Les charges avec les PPP ferroviaires et routières augmentent pour l’année.

Les charges avec les PPP ferroviaires et routières augmentent pour l'année.

Dans le rapport accompagnant la proposition de budget de l’État pour 2026 (OE2026), il est indiqué que, pour le secteur routier, on projette pour l’année 2026 une « augmentation des charges entre le présent Rapport pour le Budget de l’État et l’exercice budgétaire précédent. Le Rapport du Budget de l’État pour 2025 prévoit pour 2026 un niveau de charges nettes de 802 millions d’euros, comparé à une projection de 950 millions d’euros dans le présent exercice budgétaire ».

Selon le document, au niveau des charges brutes, l’augmentation résulte de « l’accroissement des charges estimées pour les grandes réparations de voirie, conformément aux estimations les plus récentes fournies par l’Institut de la Mobilité et des Transports ».

Elle est également due à « l’augmentation des charges liées aux rééquilibrages/compensations, avec une estimation, dans cet exercice budgétaire, de paiements plus élevés à la concessionnaire de Beira Interior, conséquence de l’application de la Loi n° 37/2024 du 7 août et du Décret-loi n° 119/2024 du 31 décembre, qui ont établi un régime extraordinaire et transitoire prévoyant que la concessionnaire soit rémunérée annuellement, à titre anticipé, à hauteur de 80% des recettes brutes estimées dans le cas de base, jusqu’à ce que le litige déclenché par la suppression des péages dans cette Concession soit résolu ».

Enfin, on observe « une augmentation des charges liées à la rémunération pour service des sous-concessionnaires, conséquence des projections de croissance de trafic supérieures à celles figurant dans le Rapport du Budget de l’État pour 2025 », a-t-il indiqué.

Les partenariats public-privé (PPP) ferroviaires devraient également avoir des charges supérieures aux estimations.

« En comparant la projection du Rapport du Budget de l’État pour 2026 avec celle du rapport précédent, il est observable, pour la période pluriannuelle comprise entre 2026 et la fin des partenariats ferroviaires, une augmentation des charges nettes.
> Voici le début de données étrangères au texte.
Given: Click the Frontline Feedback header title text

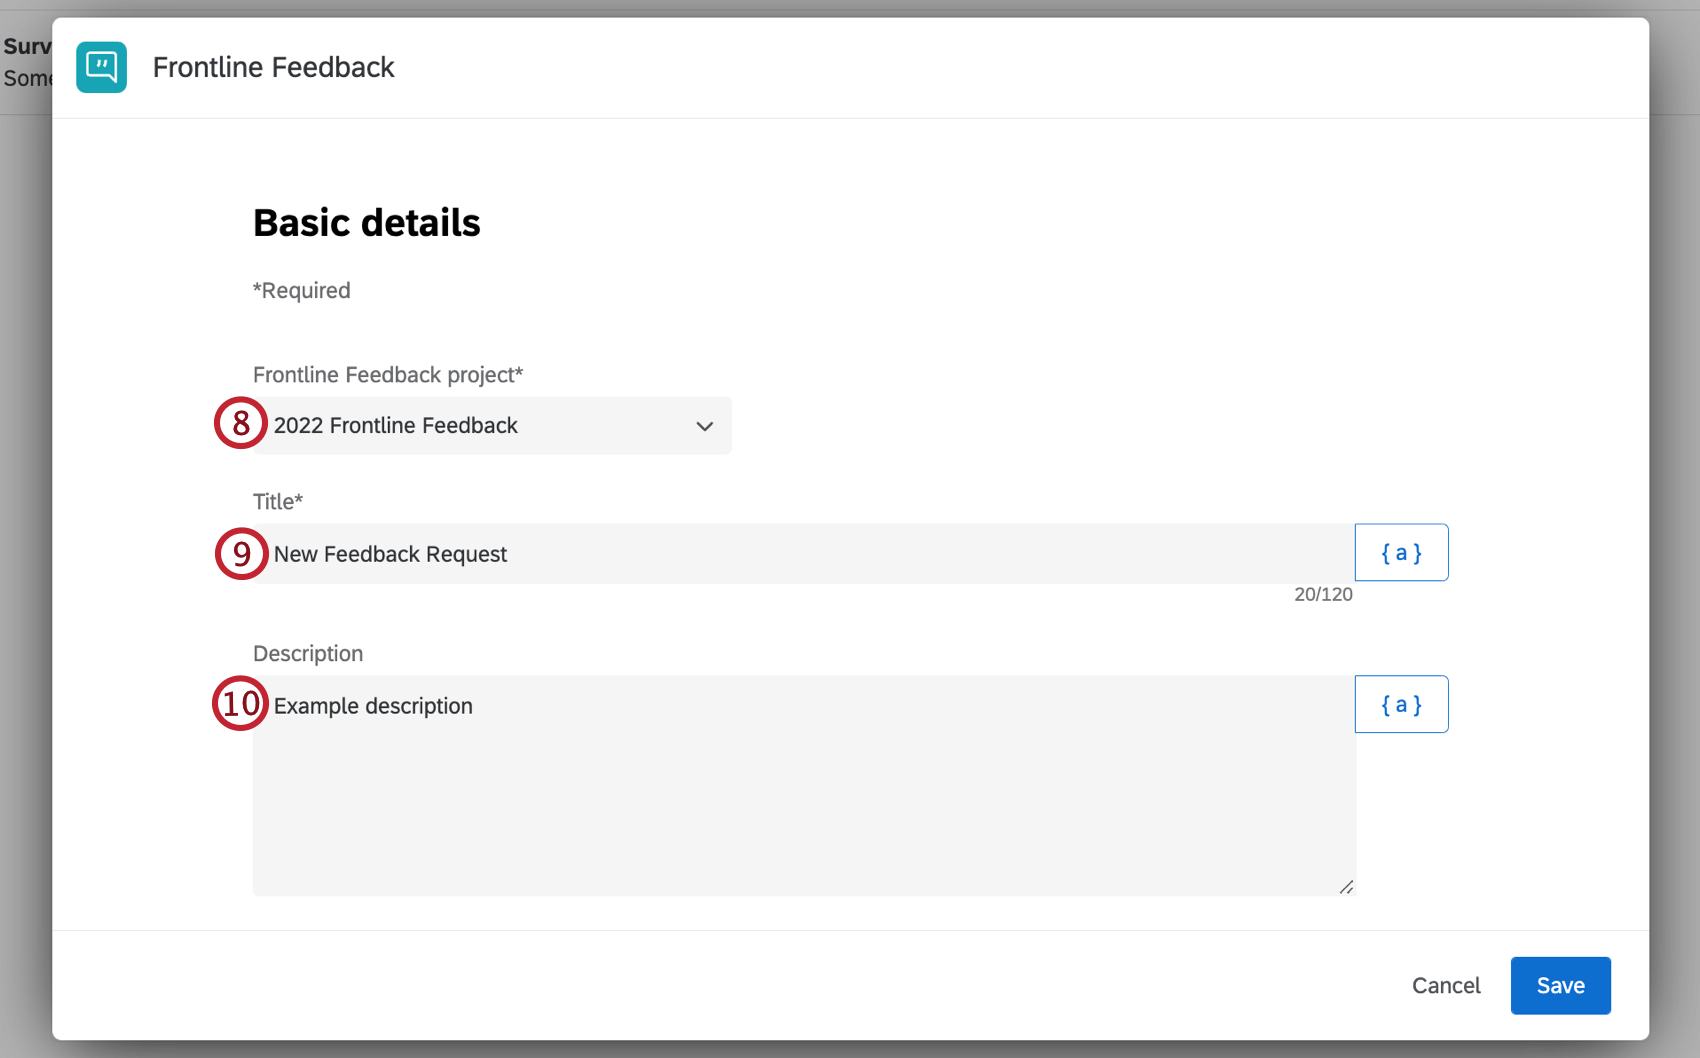Looking at the screenshot, I should tap(273, 66).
Celle-ci est par ailleurs en ligne avec l’augmentation également observable pour l’année 2026, lorsque l’on compare la valeur inscrite dans le présent Rapport du Budget de l’État (231 millions d’euros) à celle inscrite dans le rapport précédent (23 millions d’euros) », a-t-il indiqué.

Selon le document, cette augmentation des charges résulte essentiellement « de la prolongation du contrat de sous-concession du partenariat du Métro de Porto, initialement prévu pour se terminer au premier trimestre 2025, mais qui après la négociation précédemment mentionnée, est désormais prévu, au plus tard, jusqu’au premier trimestre de 2027 », ainsi que de la conclusion du contrat de la première concession de la ligne à grande vitesse.

Parallèlement, le document estime une augmentation des recettes provenant des PPP, en tenant compte surtout de l’évolution de l’inflation et de la croissance estimée du trafic dans le secteur routier.

Dans le segment ferroviaire, il prévoit « le début d’une projection de recette, provenant des valeurs projetées pour le taux d’utilisation de l’infrastructure associé à l’utilisation de l’infrastructure ferroviaire du partenariat » de la ligne à grande vitesse.